As I've been working on a current project, I was trying to decide what shifters to use, and I had several choices - one of them being bar-end shifters.
Ever since Shimano introduced their STI system (Shimano Total Integration) with the brake and shift levers combined into a single complex (and expensive) unit, practically any road bike sold today has some version of "integrated" brake/shift levers, or as some of us call them, "brifters." I've been told that only "squares" call them "brifters" and that all the cool roadies laugh at the term and at the people who use it. But what can I say? Like most retrogrouches, I'm so "square" that I still say things like "square" (as opposed to "groovy"). Anyhow, Saint Sheldon called them brifters, and who am I to argue with that?

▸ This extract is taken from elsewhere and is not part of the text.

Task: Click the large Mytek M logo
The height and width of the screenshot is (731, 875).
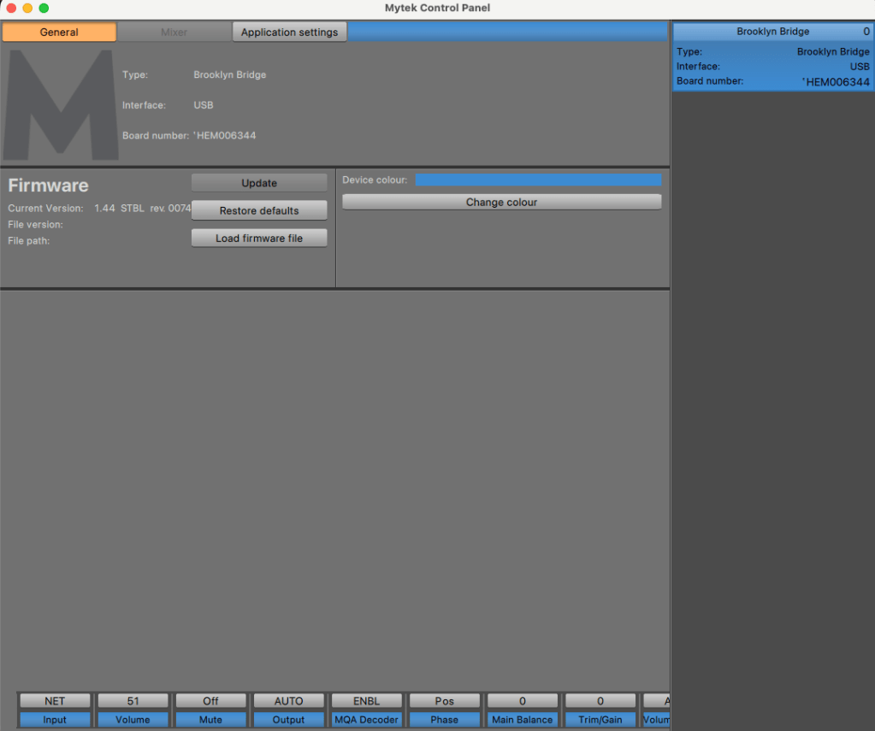Action: pyautogui.click(x=60, y=104)

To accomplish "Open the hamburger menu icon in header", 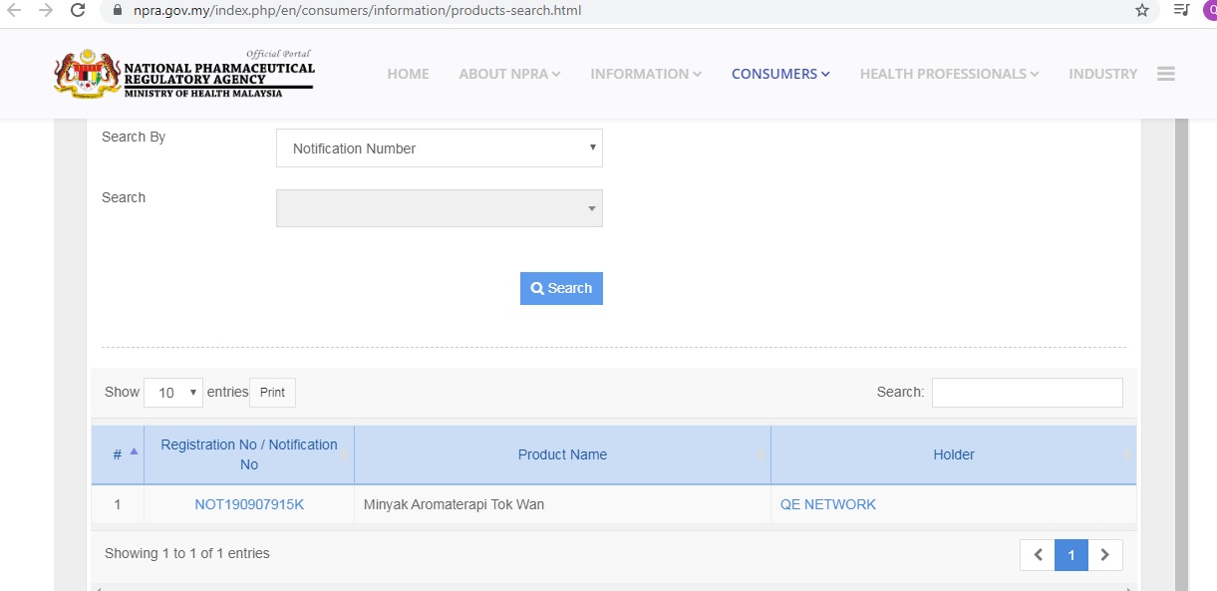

Lots of people call the integrated brake/shifter systems one of the greatest developments in modern cycling. The thing is, I've got a couple of bikes with brifters: one with Shimano's STI, and another with Campagnolo's Ergo. They're nice, but the main thing either system has going for it is convenience. With shifting controls right there at the fingertips, it seems to me that one shifts gears a lot more frequently. Is that because the levers/buttons/paddles/or-what-have-you are so close at hand - or is it because they are usually paired up with a drivetrain that has anywhere from 8 to 12 cogs in the back (multiplied by however many chainrings one has)? Shifting is easy, so you shift more often. But is it necessary? Better? I'll stick with convenient.

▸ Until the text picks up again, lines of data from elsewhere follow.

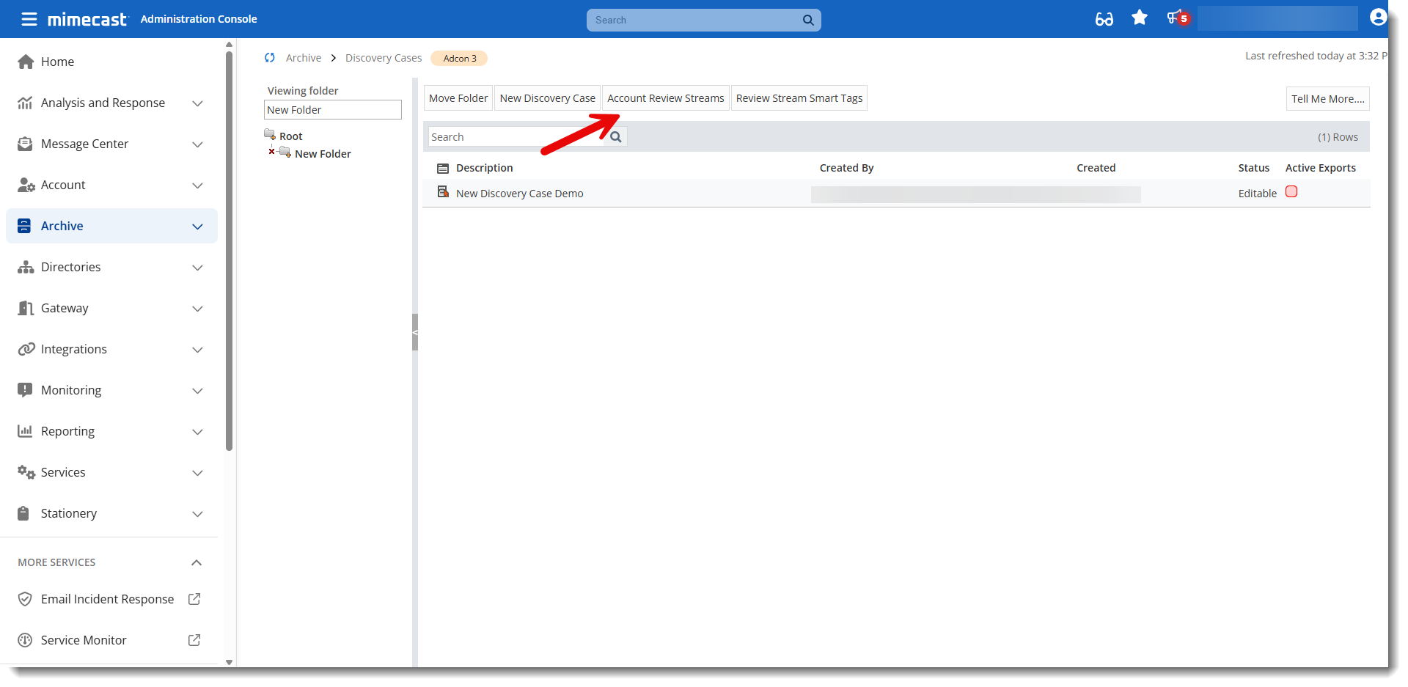The width and height of the screenshot is (1408, 687).
Task: Click the magnifier in discovery cases search
Action: [x=616, y=137]
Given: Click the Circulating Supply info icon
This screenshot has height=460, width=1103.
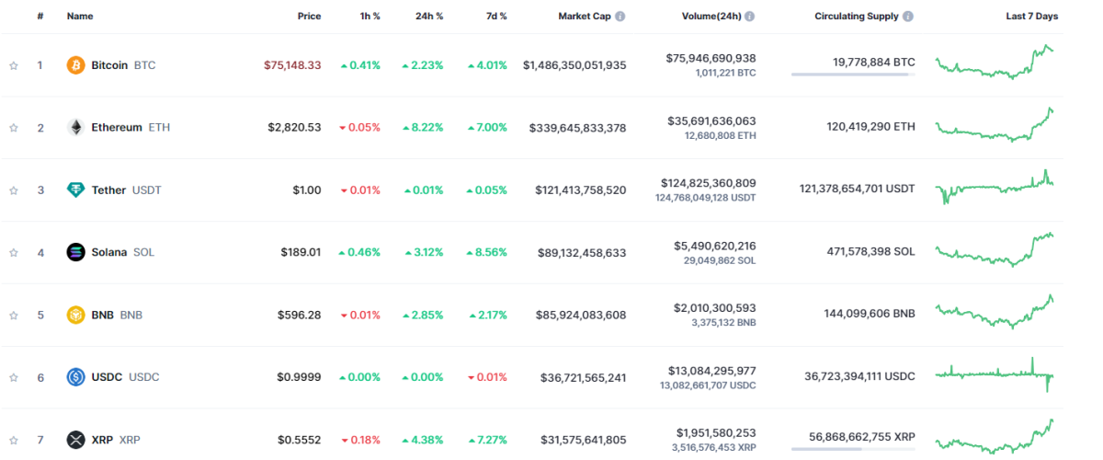Looking at the screenshot, I should [908, 17].
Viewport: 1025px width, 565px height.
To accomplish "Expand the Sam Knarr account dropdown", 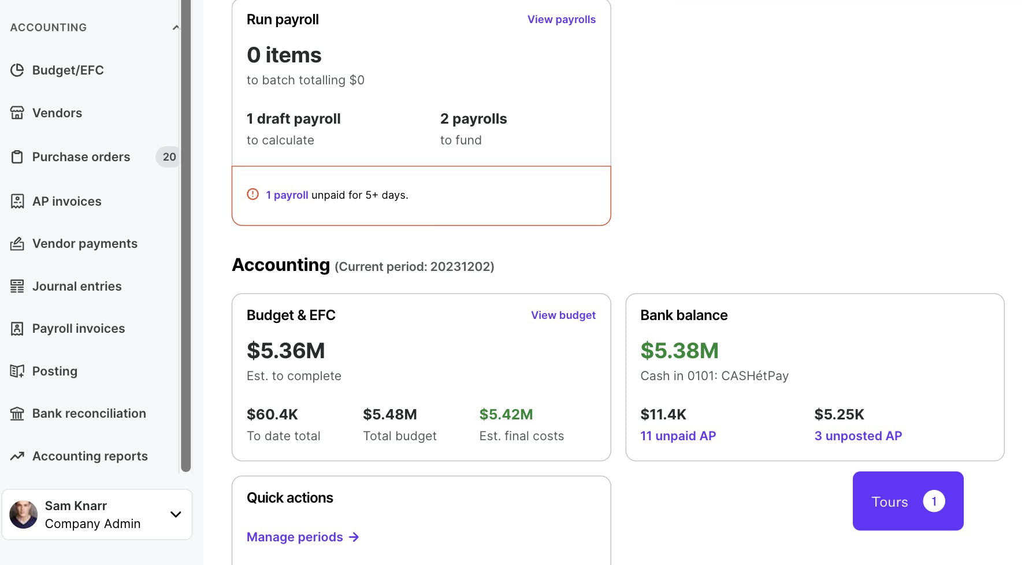I will click(x=176, y=514).
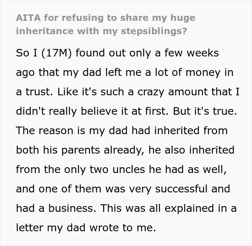Click 'stepsiblings?' in the post title

point(154,31)
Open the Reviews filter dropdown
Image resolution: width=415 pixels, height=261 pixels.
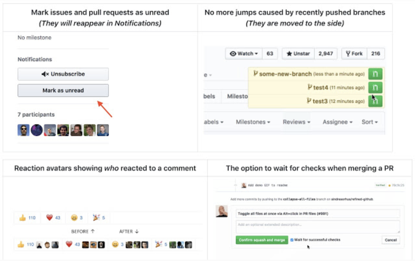[296, 122]
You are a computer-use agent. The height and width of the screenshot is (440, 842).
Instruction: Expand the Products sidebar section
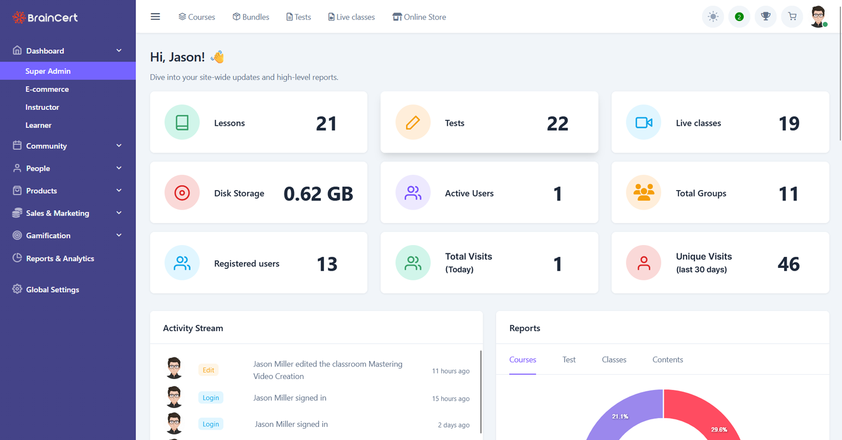coord(42,191)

Then again, bar-end controls have probably 80% of the convenience with fewer drawbacks than brifters (yes, I came up with that figure after careful scientific analysis, and in no way is that a subjective, made-up, "gut-feeling" statistic).
What drawbacks? How about cost, complexity, and vulnerability? The location of integrated brake/shift levers makes them more vulnerable to crash damage. Case in point: I hit some black ice on my commuting bike last winter, hit the pavement, and knocked one of the brifters half-way round the handlebar. Luckily they just got scuffed up but didn't break - but if they had, there would have been no repair option other than full replacement (and could I have bought just one brifter, or would I have had to buy the whole set?). If they do get damaged, or if they wear out, the only remedy in most cases is to replace the entire unit, which is not exactly cheap. Then there's the complexity of the systems which means there is a lot going on in that small package, and a lot more that can go wrong. I don't know about others, but I find it really annoying to have to replace an entire component or a whole system all because one small part broke or wore out. Campagnolo levers have an advantage over Shimano in that one can replace internal parts when they get worn - but doing so might be beyond the capability of most home mechanics and even some shop mechanics. Just like our computers, phones, televisions, appliances, and other electronic goods, integrated controls on a bike become yet another situation where "repair" really just means "replace."

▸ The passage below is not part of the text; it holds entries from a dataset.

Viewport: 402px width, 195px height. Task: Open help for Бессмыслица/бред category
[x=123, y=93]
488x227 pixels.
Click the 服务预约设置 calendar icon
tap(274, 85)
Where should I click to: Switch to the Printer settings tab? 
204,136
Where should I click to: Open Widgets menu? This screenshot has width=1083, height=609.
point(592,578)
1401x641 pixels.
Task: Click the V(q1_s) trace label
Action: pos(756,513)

Keeping brake levers and shift levers separate means that individual components can be much simpler with less to break or wear out. If they need maintenance or repair, they can be easier to work on. And if something does need to be replaced, one can often replace the individual part or component and not a whole system. If one crashes and damages a traditional brake lever, the shifting components are unaffected, and replacing a brake lever alone is a lot cheaper than an integrated component. Or conversely, if the shifter needs to be replaced, the brake levers are unaffected, and so on.
Also, both down-tube shifters and bar-end shifters are less vulnerable to damage. And the bar-ends levers are still easy to reach and can be operated without removing one's hands from the bars, though it might mean moving the hands away from the brake levers for a moment. If you really must brake and shift simultaneously, as I'm sure everyone does regularly, you've just lost some convenience.
Bar-end shifters have been around a long time - at least since the 1940s, if not earlier. The overall style of bar-end shifters hasn't really changed much since they were first introduced, and many of them look outwardly similar, though the internal mechanisms have changed some. Here are a few notable ones, old and new.
|Simplex bar-end control: earlier basic friction version. I have no personal experience with these, but mechanically speaking, these aren't all that different from the Campagnolo version shown above, and I'd expect them to work similarly.|
Some more modern/current options:
|The latest version of the Rivendell Silver shifters (Silver 2) is without a doubt styled with bar-end and thumb-shifter applications in mind. Currently available from the Rivendell website.|
I have bar-ends on a number of my bikes. I like them for their convenience and for all those "-ity's." You know the ones I mean: simplicity, reliability, durability, and repairability. It's nice to know such things are still valued enough to be an option in a throwaway world.